Hearing a rustling behind him, Oakley turned round, expecting to see a fellow fisherman. Instead, he was confronted by a fully grown bear. Taking a lead from Shakespeare, he exited rapidly, though the bear in this case did not pursue him because it was attached to a stout chain. It was part of a passing circus, and its handler had taken the beast down to the river for a drink.
Fishermen on this stretch of river should be prepared for similar close encounters, because its proximity means circus animals can get a walk, a drink and even a swim in some cases. One angler turned up at his favourite spot in Worcester to find three elephants gambolling in the water. Needless to say, he decided to find a less disturbed pitch.
Large circus animals are increasingly rare, thanks no doubt to pressure from well-meaning but ignorant animal welfare groups. (I speak with some knowledge here, having spent a couple of hours working with a lion tamer before the lion had eaten its breakfast, though that's another story.) But a few circuses still keep the traditions, so if you're fishing anywhere near a big top, it might be wise to check when the animals will be taking their morning constitutional.
If the very prospect makes you come out in spots, you won't enjoy the story of the deadly snake that we nearly trod upon while fishing in the Ecuador jungle. In fact, the country is disappointingly barren of man- eating creatures, and generally it's the smaller denizens that are most dangerous.
There were malaria-bearing mosquitoes, assassin bugs, blackfly that generated river blindness, a sandfly parasite that eats away your warm extremities, and the human botfly, whose larvae bore into your skin and emerge 40 days later as inch-long maggots.
We tried not to think of these too much. We even joked about the vampire bats that drifted through our open hut as dusk fell. We were a little jumpy about the tarantula that ate moths attracted by our candlelight - but we never worried about snakes until we nearly trod on the fer de lance.
Motioning us to be silent, our guide, Fernando, cut a branch, pinned the seven-foot creature to the ground and gave it a few hefty whacks with his panga. He then revealed the fer de lance's unusual habit - unlike almost every other snake, it will actually chase you if it's in a bad mood.
Its bite will kill within a couple of hours, and as we were five days' canoeing from the nearest road, let alone the nearest supply of anti-snake venom, our chances of survival had we trodden on it would have been lower than an arms dealer's morals.
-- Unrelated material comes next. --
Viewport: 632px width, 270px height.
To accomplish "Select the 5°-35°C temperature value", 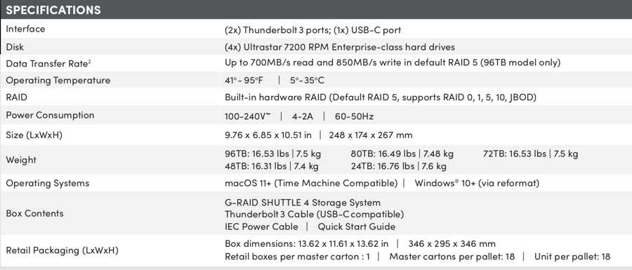I will [x=307, y=81].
I've often seen adders and grass snakes while fishing in this country. Both are fairly common, and grass snakes are great swimmers. Because anglers blend into the scenery rather than intrude upon it, fishermen see far more wildlife than casual walkers. I've spotted quite a few otters, and once even a coypu in Norfolk.
But the rarest creature I ever met was many years ago, when I fished at Woburn in Bedfordshire. It was my first visit to the angling complex, and I took my friend's grandfather, who knew the water well. We arrived at dawn, but it was so foggy that we could see very little. He set us in a prime spot and told me to throw in plenty of groundbait to attract the fish. Big fish were moving. You could hear them swirling, but it was almost impossible to see a float 10 yards out, so we couldn't see how big they were. It was slightly mysterious, these splashings in the mist, and we talked in hushed tones.
However, we kept on throwing in the groundbait, hoping the fish would be waiting when we could see what we were doing. As the fog started to clear, I cast towards some lily pads. Suddenly those pads started to move towards me. As they got nearer, they rose out of the water - and materialised into the head of a hippopotamus.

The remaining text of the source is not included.